-- Brief --
Using the data below, show every line where the word "plan" occurs.

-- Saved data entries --
__________

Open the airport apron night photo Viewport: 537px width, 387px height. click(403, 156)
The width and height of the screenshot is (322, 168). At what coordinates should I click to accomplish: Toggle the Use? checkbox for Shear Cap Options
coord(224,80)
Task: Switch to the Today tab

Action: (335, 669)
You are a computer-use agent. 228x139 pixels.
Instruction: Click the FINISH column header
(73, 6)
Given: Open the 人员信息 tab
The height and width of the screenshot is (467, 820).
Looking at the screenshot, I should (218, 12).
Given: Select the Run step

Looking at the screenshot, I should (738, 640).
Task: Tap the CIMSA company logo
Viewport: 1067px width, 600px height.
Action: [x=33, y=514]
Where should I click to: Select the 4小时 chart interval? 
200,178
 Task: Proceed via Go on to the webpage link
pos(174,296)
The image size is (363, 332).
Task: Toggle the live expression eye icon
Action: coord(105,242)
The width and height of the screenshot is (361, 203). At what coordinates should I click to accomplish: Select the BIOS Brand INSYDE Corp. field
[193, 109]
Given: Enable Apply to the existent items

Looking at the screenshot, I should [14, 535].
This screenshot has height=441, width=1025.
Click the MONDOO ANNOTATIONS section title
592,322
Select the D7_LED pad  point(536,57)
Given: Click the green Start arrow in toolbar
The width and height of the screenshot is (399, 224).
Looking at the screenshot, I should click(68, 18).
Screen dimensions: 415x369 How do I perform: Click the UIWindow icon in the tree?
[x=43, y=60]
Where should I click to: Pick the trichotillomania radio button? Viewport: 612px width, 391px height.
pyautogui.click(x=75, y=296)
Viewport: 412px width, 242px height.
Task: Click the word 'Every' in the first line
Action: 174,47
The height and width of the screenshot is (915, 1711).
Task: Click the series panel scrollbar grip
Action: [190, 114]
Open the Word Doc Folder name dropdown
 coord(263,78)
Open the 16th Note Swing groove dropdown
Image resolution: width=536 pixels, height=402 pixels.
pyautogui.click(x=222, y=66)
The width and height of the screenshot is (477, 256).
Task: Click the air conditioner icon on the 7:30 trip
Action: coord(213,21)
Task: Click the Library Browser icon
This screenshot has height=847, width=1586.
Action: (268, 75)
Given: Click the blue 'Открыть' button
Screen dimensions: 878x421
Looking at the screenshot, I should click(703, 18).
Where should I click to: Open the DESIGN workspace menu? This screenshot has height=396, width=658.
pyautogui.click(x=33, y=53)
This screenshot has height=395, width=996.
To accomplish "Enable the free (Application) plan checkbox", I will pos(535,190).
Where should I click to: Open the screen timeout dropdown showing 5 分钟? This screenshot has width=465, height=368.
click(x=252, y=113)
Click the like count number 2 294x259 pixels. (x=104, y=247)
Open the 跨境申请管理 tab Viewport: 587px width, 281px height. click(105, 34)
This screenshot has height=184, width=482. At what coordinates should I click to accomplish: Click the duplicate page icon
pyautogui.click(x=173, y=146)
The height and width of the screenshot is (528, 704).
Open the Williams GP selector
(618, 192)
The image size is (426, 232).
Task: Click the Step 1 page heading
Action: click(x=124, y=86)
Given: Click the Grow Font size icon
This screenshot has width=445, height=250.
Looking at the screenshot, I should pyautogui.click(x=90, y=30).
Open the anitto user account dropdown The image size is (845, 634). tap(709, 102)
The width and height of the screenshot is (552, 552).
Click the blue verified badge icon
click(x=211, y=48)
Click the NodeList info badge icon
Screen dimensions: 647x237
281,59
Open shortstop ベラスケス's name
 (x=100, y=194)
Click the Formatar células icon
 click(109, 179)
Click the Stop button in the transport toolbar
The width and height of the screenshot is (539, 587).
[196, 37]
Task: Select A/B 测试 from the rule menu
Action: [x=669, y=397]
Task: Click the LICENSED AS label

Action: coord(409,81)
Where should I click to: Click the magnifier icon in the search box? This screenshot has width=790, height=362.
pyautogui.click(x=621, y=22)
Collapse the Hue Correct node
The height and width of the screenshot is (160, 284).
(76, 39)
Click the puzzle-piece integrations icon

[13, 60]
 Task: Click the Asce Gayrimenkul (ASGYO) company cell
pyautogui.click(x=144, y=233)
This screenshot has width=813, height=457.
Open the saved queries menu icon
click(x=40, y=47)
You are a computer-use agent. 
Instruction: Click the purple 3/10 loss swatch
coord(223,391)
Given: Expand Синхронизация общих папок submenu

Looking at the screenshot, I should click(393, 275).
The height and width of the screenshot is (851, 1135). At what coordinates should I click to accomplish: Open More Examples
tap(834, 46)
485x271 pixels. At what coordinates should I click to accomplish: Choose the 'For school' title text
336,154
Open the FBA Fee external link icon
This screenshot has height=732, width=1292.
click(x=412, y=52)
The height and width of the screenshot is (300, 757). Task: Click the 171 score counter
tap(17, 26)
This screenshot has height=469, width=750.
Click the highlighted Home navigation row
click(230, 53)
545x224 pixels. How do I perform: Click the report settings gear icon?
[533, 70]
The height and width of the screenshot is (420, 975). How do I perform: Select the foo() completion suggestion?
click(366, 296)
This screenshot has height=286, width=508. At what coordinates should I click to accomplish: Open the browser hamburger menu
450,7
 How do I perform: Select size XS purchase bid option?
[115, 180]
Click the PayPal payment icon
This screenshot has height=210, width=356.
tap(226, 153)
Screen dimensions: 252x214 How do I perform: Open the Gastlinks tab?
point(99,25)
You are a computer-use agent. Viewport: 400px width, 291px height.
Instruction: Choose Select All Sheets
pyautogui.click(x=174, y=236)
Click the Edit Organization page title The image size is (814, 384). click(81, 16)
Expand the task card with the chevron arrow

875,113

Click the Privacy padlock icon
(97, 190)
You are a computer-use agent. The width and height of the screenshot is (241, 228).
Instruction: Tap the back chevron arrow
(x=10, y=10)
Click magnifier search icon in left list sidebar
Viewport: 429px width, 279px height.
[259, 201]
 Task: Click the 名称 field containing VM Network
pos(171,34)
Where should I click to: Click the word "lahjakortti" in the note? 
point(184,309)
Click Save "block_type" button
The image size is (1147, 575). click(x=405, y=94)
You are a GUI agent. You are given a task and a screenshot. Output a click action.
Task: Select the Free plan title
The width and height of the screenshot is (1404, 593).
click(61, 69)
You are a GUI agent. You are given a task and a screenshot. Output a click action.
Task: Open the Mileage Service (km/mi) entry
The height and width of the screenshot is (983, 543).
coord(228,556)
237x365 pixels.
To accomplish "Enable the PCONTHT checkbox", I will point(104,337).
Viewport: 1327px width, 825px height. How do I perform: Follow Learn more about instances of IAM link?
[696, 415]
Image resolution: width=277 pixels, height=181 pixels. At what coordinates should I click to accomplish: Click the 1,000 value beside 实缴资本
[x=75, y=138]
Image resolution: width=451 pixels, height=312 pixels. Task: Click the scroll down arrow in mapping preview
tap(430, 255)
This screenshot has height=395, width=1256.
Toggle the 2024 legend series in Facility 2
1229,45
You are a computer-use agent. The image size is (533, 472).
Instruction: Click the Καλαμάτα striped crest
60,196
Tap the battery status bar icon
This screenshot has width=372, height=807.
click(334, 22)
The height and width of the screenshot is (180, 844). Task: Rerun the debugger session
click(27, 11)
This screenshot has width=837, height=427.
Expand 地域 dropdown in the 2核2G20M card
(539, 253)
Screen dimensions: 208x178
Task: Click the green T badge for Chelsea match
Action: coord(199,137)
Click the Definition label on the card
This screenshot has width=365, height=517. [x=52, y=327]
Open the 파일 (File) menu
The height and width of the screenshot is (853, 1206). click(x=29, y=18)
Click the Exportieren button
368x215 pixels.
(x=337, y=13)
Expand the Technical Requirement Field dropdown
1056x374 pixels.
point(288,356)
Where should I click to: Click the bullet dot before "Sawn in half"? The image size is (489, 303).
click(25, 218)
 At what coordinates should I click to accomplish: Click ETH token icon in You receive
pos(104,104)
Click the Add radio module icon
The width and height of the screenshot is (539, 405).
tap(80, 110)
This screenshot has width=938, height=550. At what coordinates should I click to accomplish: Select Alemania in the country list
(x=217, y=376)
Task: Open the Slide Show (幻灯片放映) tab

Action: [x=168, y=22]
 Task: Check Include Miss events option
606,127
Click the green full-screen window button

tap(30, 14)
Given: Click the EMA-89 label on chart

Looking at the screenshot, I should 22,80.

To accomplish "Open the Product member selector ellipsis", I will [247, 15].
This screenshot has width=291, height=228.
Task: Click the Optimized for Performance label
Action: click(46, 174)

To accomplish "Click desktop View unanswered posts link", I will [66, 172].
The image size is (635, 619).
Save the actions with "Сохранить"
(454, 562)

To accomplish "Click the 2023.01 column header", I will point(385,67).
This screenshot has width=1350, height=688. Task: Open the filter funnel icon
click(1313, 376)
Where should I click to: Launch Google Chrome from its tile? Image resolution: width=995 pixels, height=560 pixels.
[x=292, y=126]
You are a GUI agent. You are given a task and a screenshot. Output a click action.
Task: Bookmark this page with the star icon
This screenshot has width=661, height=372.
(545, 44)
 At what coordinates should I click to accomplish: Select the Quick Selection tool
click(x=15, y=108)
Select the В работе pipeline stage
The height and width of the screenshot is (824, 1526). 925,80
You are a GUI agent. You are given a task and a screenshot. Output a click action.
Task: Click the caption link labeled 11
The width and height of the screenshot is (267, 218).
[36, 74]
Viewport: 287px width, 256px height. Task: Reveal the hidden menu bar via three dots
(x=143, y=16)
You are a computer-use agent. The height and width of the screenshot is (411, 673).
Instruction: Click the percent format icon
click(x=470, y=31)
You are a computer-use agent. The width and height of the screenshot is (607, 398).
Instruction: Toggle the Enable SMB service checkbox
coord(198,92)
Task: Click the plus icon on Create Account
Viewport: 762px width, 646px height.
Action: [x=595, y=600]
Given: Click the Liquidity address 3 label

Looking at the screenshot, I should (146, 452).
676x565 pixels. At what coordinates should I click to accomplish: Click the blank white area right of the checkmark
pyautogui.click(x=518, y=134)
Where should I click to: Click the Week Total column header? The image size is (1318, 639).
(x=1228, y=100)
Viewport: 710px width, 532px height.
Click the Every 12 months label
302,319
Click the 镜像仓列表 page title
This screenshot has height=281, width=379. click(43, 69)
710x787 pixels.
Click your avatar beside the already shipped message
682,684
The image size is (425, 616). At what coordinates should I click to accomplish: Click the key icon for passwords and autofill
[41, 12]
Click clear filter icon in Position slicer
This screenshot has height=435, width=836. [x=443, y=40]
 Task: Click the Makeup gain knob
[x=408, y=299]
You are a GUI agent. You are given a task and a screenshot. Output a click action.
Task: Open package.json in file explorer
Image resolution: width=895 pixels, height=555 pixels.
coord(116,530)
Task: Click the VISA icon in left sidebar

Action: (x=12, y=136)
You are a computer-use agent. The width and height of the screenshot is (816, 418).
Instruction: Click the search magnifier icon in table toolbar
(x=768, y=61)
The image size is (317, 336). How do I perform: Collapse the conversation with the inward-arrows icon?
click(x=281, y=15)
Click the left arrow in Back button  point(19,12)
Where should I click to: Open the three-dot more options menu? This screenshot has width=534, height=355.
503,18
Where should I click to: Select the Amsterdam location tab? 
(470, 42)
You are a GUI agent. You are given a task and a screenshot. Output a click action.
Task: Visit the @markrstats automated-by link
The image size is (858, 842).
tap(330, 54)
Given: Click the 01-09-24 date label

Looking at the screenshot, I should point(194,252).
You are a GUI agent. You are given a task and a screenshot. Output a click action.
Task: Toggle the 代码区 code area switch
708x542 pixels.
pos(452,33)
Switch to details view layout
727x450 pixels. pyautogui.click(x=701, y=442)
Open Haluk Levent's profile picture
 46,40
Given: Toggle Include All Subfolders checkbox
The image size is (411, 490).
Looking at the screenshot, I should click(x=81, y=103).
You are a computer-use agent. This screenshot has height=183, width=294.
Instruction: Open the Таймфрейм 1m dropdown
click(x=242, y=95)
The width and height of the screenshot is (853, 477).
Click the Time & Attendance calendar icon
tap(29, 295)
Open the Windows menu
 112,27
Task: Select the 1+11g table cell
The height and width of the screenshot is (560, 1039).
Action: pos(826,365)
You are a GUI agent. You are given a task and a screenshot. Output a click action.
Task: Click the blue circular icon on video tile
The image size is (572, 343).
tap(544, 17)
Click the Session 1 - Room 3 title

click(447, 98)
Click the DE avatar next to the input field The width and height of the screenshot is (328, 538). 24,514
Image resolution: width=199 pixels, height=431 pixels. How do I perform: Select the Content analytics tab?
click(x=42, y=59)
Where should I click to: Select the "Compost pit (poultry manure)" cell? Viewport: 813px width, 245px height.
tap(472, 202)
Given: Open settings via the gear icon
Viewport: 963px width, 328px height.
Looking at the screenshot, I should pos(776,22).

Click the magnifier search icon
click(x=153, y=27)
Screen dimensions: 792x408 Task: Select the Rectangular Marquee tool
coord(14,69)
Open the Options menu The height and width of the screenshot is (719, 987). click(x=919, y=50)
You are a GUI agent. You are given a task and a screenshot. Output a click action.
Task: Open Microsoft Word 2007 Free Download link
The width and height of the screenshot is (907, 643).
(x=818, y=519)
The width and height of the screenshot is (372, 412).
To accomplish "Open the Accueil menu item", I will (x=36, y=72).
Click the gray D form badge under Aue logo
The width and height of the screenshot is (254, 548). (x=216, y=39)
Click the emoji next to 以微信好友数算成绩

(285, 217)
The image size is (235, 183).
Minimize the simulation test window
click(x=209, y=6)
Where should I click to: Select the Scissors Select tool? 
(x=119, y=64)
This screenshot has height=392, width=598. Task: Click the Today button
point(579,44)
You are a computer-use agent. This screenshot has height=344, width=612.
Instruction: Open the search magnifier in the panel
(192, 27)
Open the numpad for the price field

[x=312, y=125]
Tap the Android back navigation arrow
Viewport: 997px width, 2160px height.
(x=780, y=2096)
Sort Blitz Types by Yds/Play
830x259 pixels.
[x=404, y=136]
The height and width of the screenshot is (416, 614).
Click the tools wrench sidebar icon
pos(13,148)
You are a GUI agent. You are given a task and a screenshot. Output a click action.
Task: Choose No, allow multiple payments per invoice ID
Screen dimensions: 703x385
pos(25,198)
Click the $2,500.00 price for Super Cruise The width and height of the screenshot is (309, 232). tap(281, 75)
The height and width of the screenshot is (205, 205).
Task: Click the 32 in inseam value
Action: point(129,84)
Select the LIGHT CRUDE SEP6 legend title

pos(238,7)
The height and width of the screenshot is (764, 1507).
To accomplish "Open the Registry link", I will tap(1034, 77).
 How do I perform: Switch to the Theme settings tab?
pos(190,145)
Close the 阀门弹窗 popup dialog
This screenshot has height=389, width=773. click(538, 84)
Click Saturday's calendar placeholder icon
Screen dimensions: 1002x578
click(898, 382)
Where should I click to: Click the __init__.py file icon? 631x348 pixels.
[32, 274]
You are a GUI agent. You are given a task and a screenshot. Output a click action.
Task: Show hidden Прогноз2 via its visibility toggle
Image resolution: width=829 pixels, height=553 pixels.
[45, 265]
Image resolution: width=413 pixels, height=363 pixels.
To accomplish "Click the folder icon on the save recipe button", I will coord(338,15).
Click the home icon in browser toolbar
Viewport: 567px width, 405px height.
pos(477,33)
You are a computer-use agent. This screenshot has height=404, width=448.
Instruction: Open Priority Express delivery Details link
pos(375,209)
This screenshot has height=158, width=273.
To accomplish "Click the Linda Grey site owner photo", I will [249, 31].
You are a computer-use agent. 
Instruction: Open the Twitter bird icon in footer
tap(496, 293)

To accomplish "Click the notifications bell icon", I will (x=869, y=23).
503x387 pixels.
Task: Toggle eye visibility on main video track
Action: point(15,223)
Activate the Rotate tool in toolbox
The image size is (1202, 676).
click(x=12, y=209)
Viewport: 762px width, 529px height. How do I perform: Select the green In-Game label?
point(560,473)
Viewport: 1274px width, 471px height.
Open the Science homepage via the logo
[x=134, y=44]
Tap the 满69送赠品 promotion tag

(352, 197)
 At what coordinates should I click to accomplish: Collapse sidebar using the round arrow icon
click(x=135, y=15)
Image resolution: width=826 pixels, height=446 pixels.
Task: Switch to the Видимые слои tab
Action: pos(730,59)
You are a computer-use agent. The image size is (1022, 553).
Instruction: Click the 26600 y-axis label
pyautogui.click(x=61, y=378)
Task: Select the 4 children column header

__________

-- Answer box --
To accomplish "Enable the free (Application) plan checkbox", I will pos(535,190).
Task: Select the Free plan title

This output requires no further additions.